- **DOCUMENT EXTRACT**:
=== Section Start ===

After you investigate the data in the Survey Report, you have several choices:

If Your Investigation Shows This

Do This

All loops are vectorizing properly and performance is satisfactory.

You are done! Congratulations!

One or more loops is not vectorizing properly and performance is unsatisfactory.

  1. Improve application performance using Recommendations and Compiler Diagnostic Details information to guide your efforts.

  2. Rebuild your modified code.

  3. Run another Survey analysis to verify all loops are vectorizing properly and performance is satisfactory.

You need more information (because, for example, there is an assumed dependency compiler diagnostic, or there are expensive memory instructions like gathers, inserts, or shuffles).

Continue your investigation by:
  1. Marking one or more loops for deeper analysis

  2. Defining the appropriate Project Properties for the Refinement analysis you plan to run

  3. Running one or more Refinement analyses

If this further investigation shows there is room for improvement:
  1. Make the improvements.

  2. Rebuild your modified code.

  3. Run another Survey analysis to verify your application still runs correctly and all test cases pass, all loops are vectorizing properly, and performance is satisfactory.

Otherwise, you are done!

Run Dependencies Analysis

This step is optional.

Before running a Dependencies analysis, make sure you:
  • Set the appropriate Project Properties for the Dependencies Analysis type. (Use the same application, but a smaller input data set if possible. And select Track stack variables to detect all possible dependencies.)

  • Mark one or more un-vectorized loops for deeper analysis in the Survey Report.

Under Check Dependences in the Vectorization Workflow, click the Intel Advisor control: Run analysis control to collect Dependencies data while your application executes.

After the Intel Advisor collects the data, it displays a Dependencies-focused Refinement Report similar to the following:


Intel Advisor: Dependencies Report
There are many controls available to help you focus on the data most important to you, including the following:

1

To display more information in the Dependencies Report about a loop you selected for deeper analysis: Click the associated data row.

=== Section End ===

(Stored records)
=== Section Start ===

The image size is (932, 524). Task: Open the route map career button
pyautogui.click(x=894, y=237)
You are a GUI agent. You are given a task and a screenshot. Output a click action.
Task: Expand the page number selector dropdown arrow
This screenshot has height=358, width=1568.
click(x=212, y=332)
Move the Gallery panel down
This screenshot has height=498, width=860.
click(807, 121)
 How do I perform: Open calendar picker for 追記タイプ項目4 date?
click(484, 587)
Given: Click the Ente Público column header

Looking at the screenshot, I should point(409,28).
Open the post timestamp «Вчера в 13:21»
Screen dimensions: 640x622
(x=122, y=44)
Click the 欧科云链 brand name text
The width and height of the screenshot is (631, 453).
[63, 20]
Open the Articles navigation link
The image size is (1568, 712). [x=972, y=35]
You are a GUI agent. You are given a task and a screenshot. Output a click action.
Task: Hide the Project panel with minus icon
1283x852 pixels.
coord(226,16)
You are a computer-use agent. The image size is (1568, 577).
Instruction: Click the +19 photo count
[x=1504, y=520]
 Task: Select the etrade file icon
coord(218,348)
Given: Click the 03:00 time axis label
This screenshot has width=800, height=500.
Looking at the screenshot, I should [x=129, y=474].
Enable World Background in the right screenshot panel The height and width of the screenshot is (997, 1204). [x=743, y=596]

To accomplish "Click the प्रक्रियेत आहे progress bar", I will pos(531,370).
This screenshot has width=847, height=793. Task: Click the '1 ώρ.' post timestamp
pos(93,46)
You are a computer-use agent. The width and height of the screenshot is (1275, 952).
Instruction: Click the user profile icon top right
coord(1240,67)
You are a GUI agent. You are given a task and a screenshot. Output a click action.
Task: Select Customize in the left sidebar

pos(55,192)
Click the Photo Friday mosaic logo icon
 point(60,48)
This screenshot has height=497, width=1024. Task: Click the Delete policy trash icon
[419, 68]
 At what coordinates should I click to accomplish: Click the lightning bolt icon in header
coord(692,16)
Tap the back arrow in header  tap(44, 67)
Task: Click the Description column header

=== Section End ===

- **TASK TO COMPLETE**:
Answer these questions from the Intel Advisor text.
(a) Which expensive memory instructions does the text give as examples?
(b) Which option should be selected to detect all possible dependencies?
(c) Under which heading in the Vectorization Workflow is the control for collecting Dependencies data?

- **SOLUTION TO THIS EXERCISE**:
(a) Gathers, inserts, and shuffles.
(b) Track stack variables.
(c) Check Dependences.